• **PROBLEM REQUIREMENTS**
Give back exactly the lines that start at the one containing "Where should I click to: Select control" and run to the end of the material, leaving out the pictures.

• **EXTRACTED MATERIAL**
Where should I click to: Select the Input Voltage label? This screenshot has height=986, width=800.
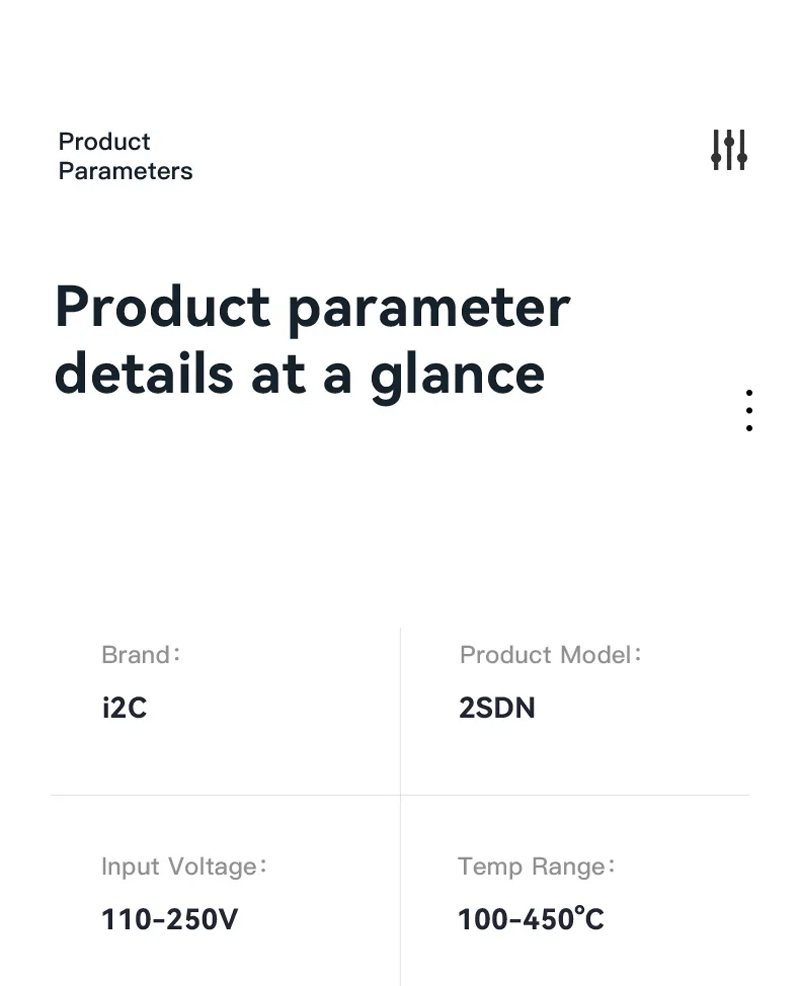pyautogui.click(x=184, y=867)
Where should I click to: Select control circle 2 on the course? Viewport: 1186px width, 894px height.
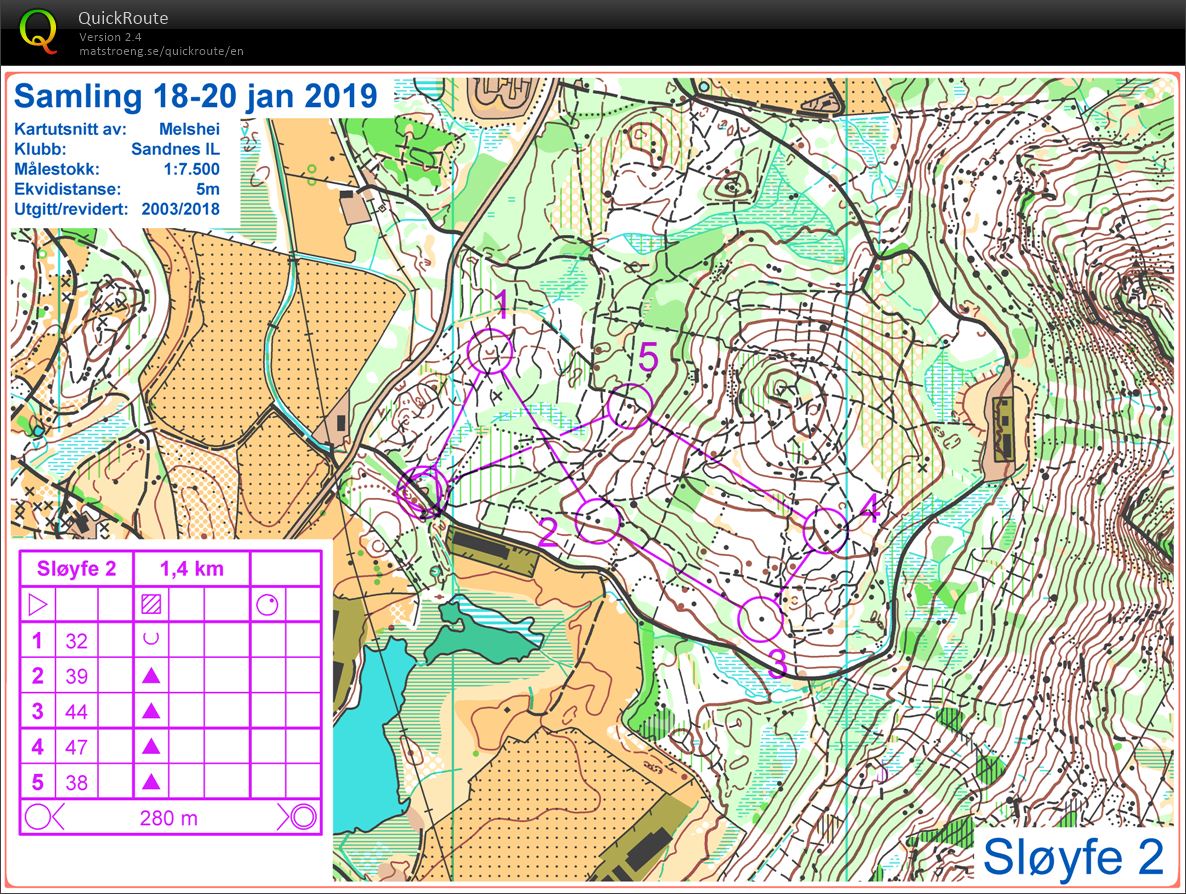598,521
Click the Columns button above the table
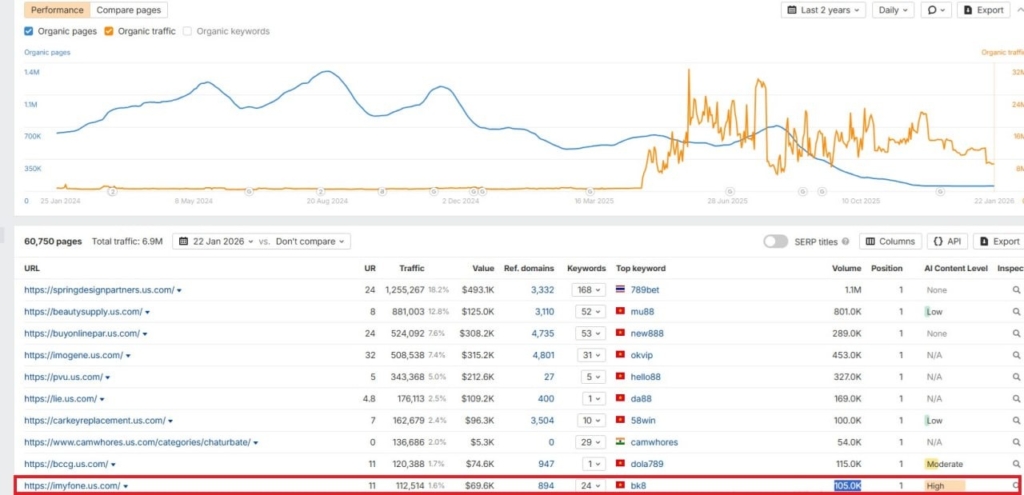 point(890,241)
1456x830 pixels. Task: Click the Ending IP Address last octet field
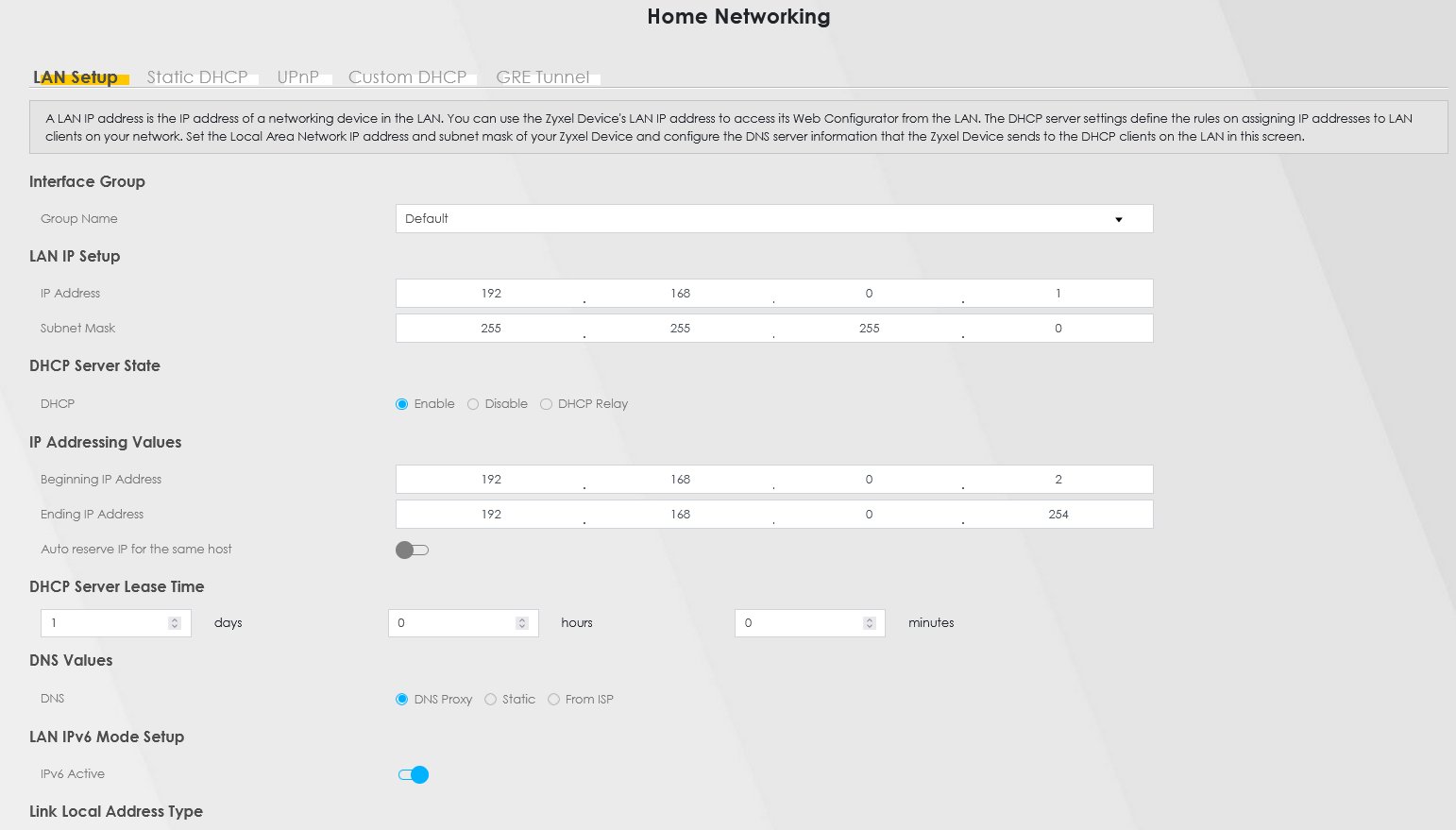point(1058,515)
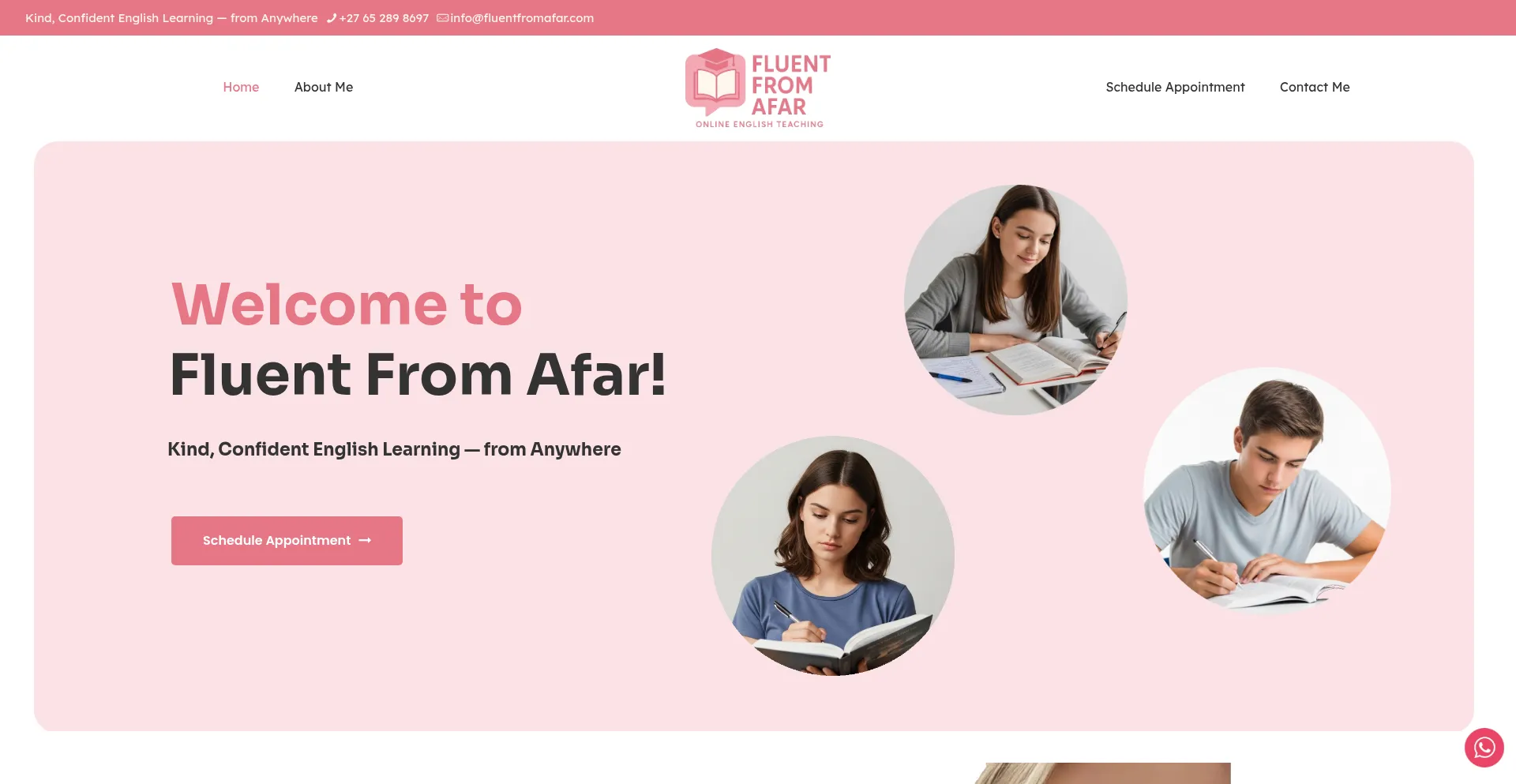This screenshot has width=1516, height=784.
Task: Click the pink Schedule Appointment hero button text
Action: pos(276,541)
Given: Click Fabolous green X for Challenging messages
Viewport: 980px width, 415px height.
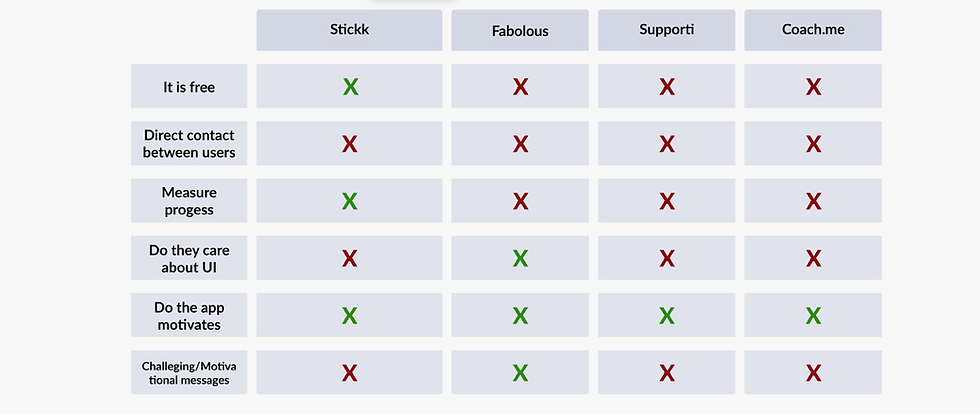Looking at the screenshot, I should tap(520, 373).
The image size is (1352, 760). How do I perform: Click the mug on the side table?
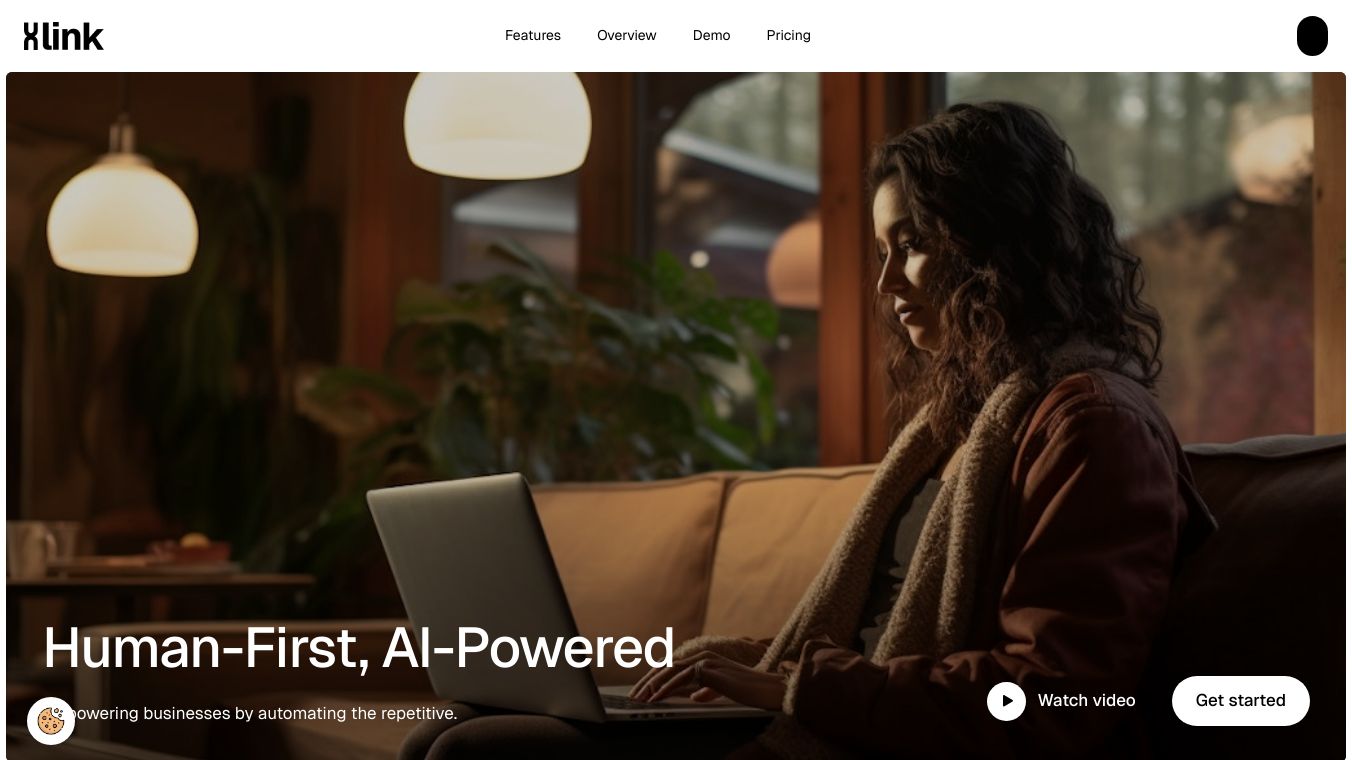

• **RESULT BELOW**
Where should I click to: Select control circle 2 on the course? Viewport: 1186px width, 894px height.
598,521
Click the Columns button above the table
 point(890,241)
1456x830 pixels. Task: Click the Ending IP Address last octet field
point(1058,515)
This screenshot has width=1516, height=784.
Task: Click the pink Schedule Appointment hero button text
Action: pos(276,541)
Given: Click Fabolous green X for Challenging messages
Viewport: 980px width, 415px height.
Looking at the screenshot, I should tap(520, 373).
The image size is (1352, 760). How do I perform: Click the mug on the side table?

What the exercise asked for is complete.